# Job A:
Write out everything in the valve cavitation text from "where ρm, ρv, and" down to "vapor volume fraction.", word for word.

# Page:
In this paper, to further research the flow and cavitation characteristics of PCGV, we simulate the pressure difference between the upside and downside of the valve core, and we first compare it with similar previous work to increase the reliability of the simulation. Then analysis of flow and cavitation characteristics is carried out by three comparisons: a comparison between opened and closed states, a comparison between different inlet velocities, and a comparison between different valve core displacements. This work can support design work for further optimization and engineering applications of PCGV.

2 Numerical model

2.1 Mathematical model

Since the actual movements of the fluid inside PCGV are very complex, we adopt the RNG k-ε turbulence model for its advantage in dealing with high strain rate and streamline curvature. In the cavitation case, phase change occurs between the liquid phase and vapor phase. Thus, the mixture continuity and momentum equations are shown as

$${\partial \over {\partial t}}{\rho _{\rm{m}}} + \nabla ({\rho _{\rm{m}}}v) = 0,$$
(1)
$$\begin{array}{*{20}c} {{\partial \over {\partial t}}({\rho _{\rm{m}}}v) = - \nabla p + \nabla \cdot [({\mu _{\rm{m}}} + {\mu _{\rm{t}}})\nabla v]\quad \quad \quad \quad \quad }\\ {\;\;\;\;\;\;\;\;\; + {1 \over 3}\nabla [({\mu _{\rm{m}}} + {\mu _{\rm{t}}})\nabla \cdot v] - \nabla ({\rho _{\rm{m}}}vv),} \end{array}$$
(2)
$${\rho _{\rm{m}}} = \alpha {\rho _{\rm{v}}} + (1 - \alpha){\rho _{\rm{l}}},$$
(3)
$${\mu _{\rm{m}}} = \alpha {\mu _{\rm{v}}} + (1 - \alpha){\mu _{\rm{l}}},$$
(4)

where ρm, ρv, and ρl represent the mixture, vapor, and liquid densities, respectively; v is the velocity vector; μm, μv and μl represent the mixture, vapor, and liquid kinetic viscosities, respectively, and μt is the turbulent viscosity; p is the pressure; α is the vapor volume fraction.

The cavitation model we used is based on the Rayleigh-Plesset equation. Although the compressibility of liquid is very important when bubbles break, here we assume ρl as a constant and so are μl, ρv, and μv. Meanwhile, we assume the bubbles remain spherical and there is no thermal conductivity with tubes linked with PCGV. Thus, the liquid vapor mass transfer is governed by

$${\partial \over {\partial t}}(\alpha {\rho _{\rm{v}}}) + \nabla (\alpha {\rho _{\rm{v}}}v) = {R_{\rm{e}}} - {R_{\rm{c}}},$$
(5)
$$\begin{array}{*{20}c} {{R_{\rm{e}}} = {{3\alpha {\rho _{\rm{v}}}(1 - \alpha){\rho _{\rm{l}}}} \over {\rho {R_{\rm{b}}}}}\sqrt {{{2({p_{\rm{v}}} - p)} \over {3{\rho _{\rm{l}}}}}},} & {{p_{\rm{v}}} \geq p,} \end{array}$$
(6)

# Data:
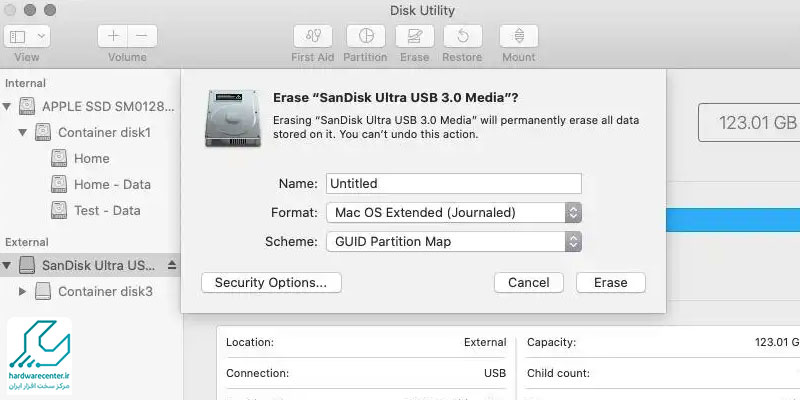The width and height of the screenshot is (800, 400).
Task: Collapse the Container disk1 tree
Action: pyautogui.click(x=22, y=133)
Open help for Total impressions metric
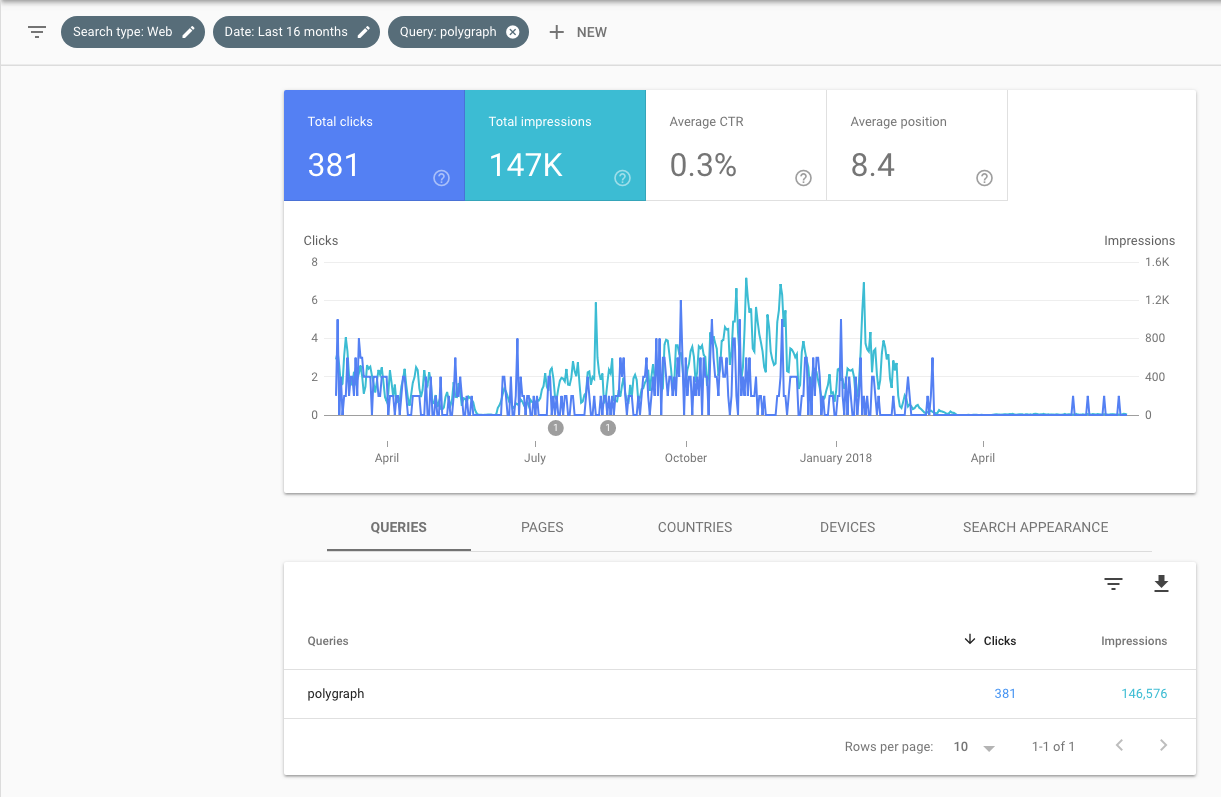The image size is (1221, 797). click(622, 178)
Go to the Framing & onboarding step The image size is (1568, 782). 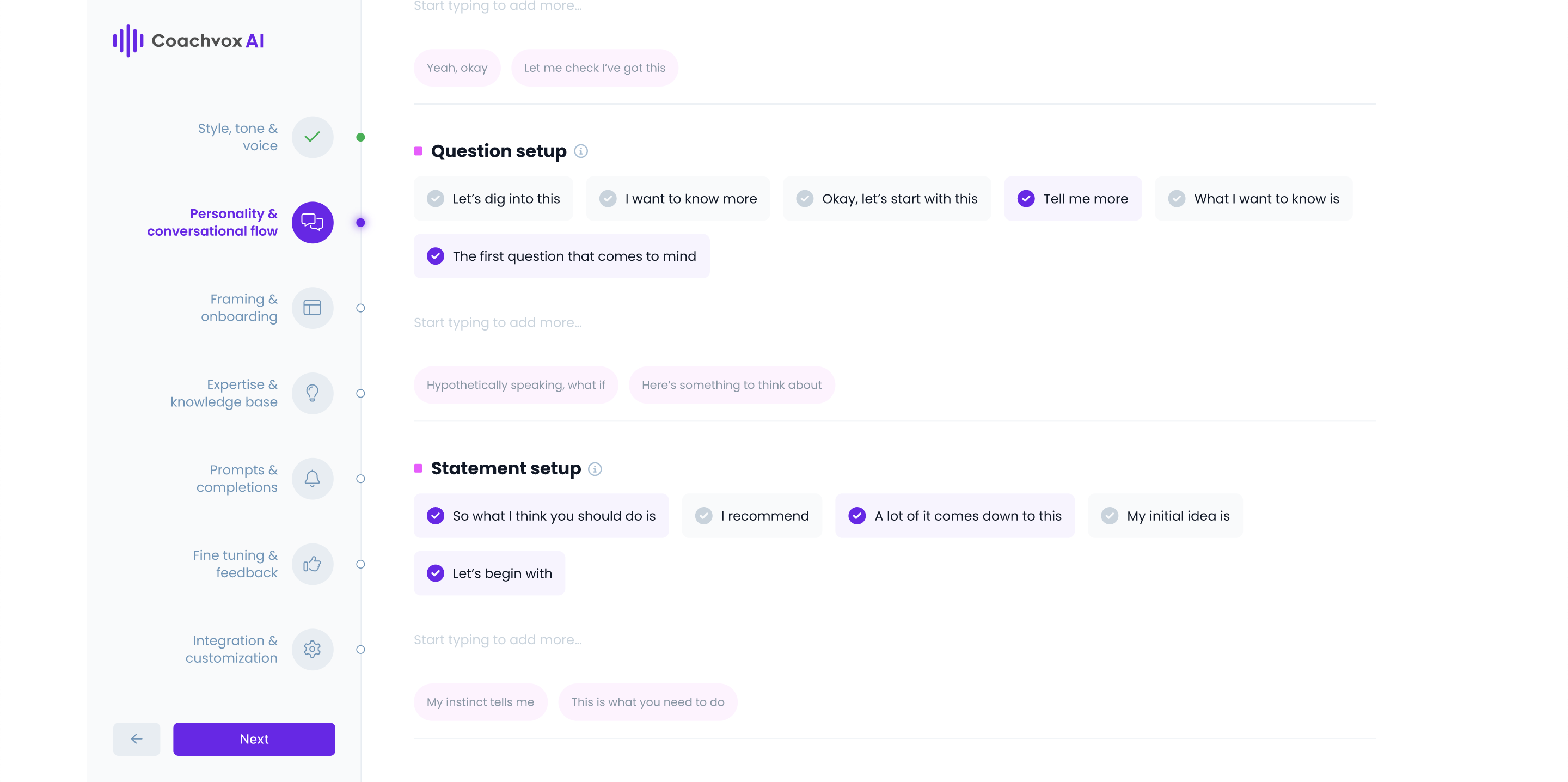[238, 308]
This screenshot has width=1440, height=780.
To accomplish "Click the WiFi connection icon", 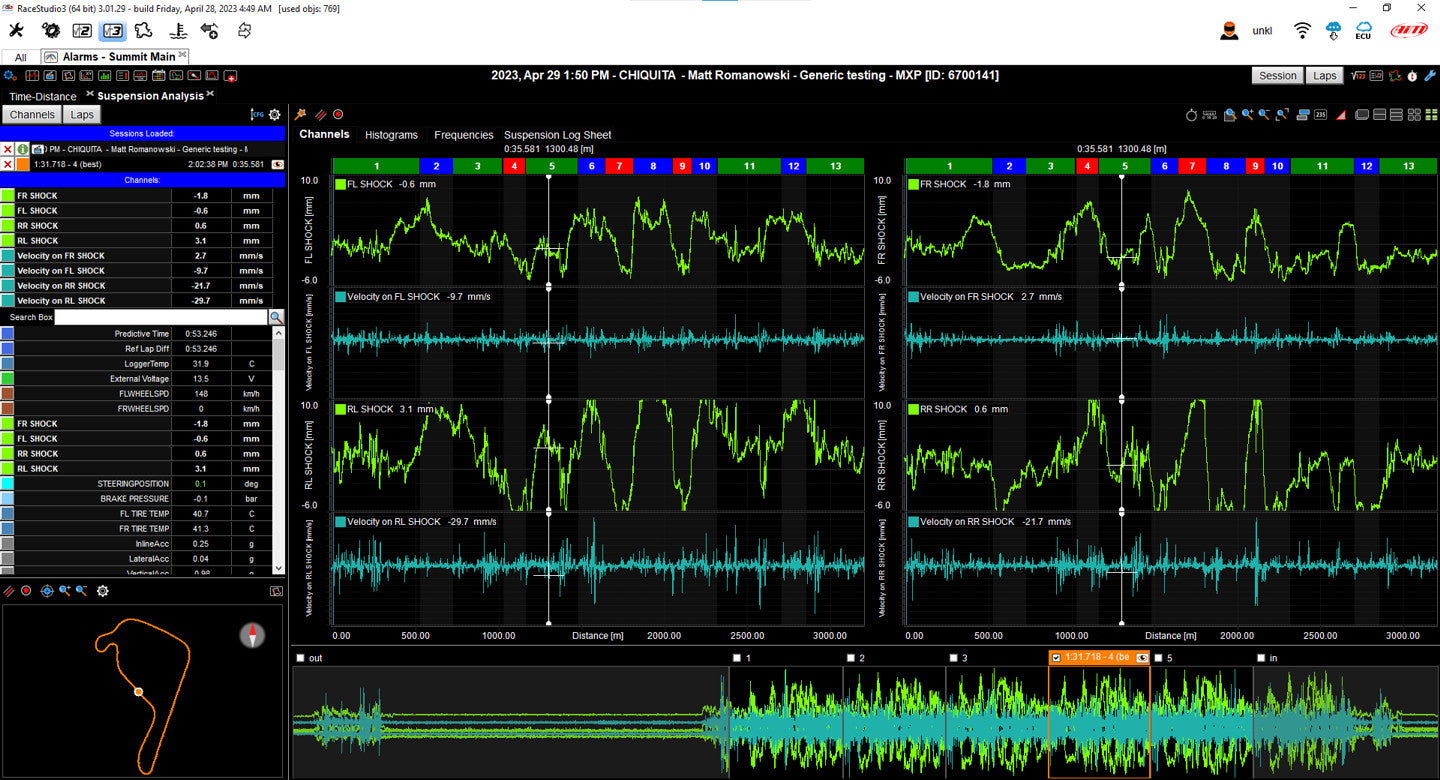I will point(1302,31).
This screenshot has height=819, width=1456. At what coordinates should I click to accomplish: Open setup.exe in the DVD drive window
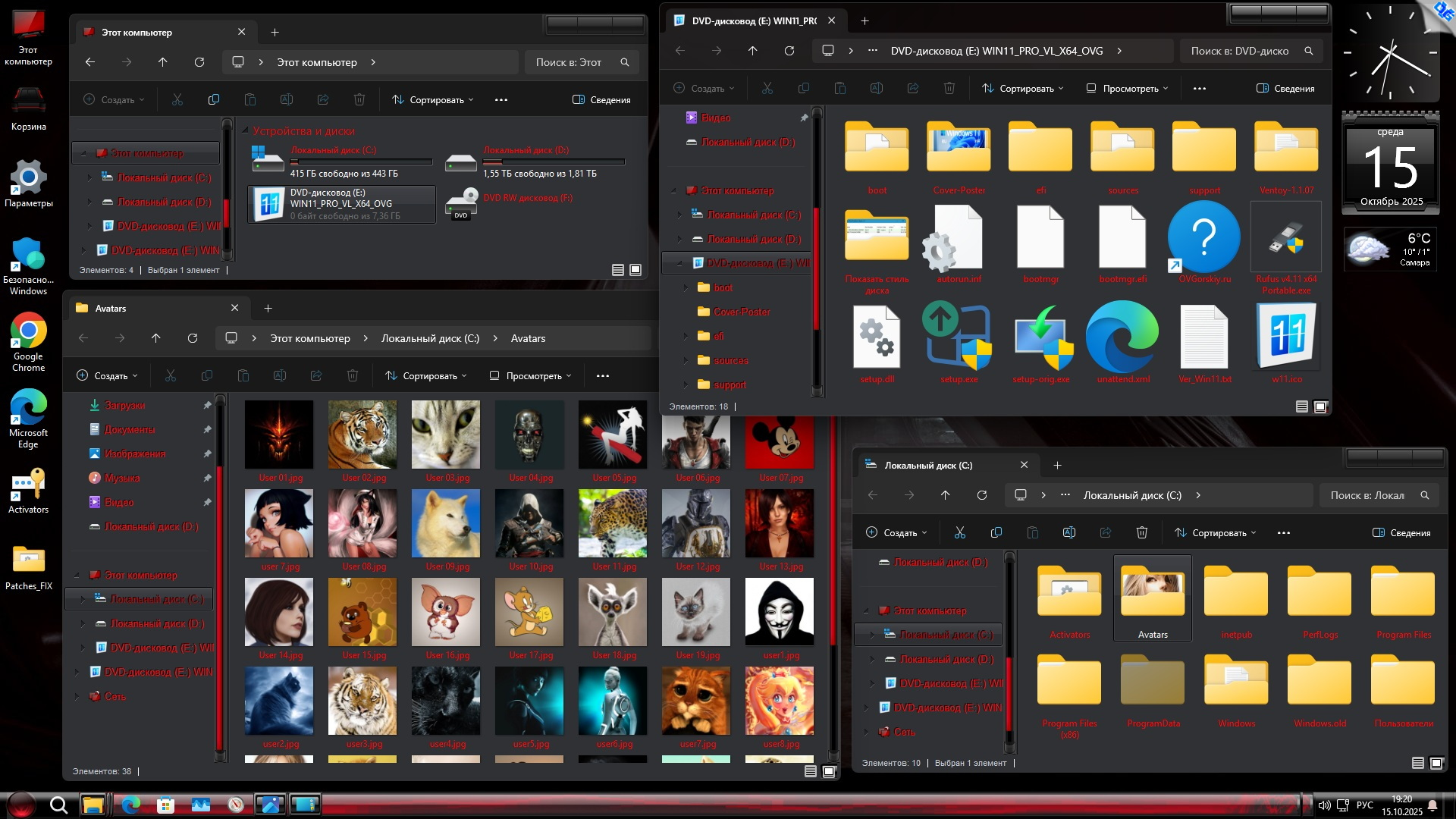[958, 339]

# Job B:
Gather every line of the entries above that contains the word "This", matching its capitalization exactly.

# Reply A:
where ρm, ρv, and ρl represent the mixture, vapor, and liquid densities, respectively; v is the velocity vector; μm, μv and μl represent the mixture, vapor, and liquid kinetic viscosities, respectively, and μt is the turbulent viscosity; p is the pressure; α is the vapor volume fraction.

# Reply B:
This screenshot has width=1440, height=780.
This screenshot has height=819, width=1456. At what coordinates should I click to accomplish: Open setup.exe in the DVD drive window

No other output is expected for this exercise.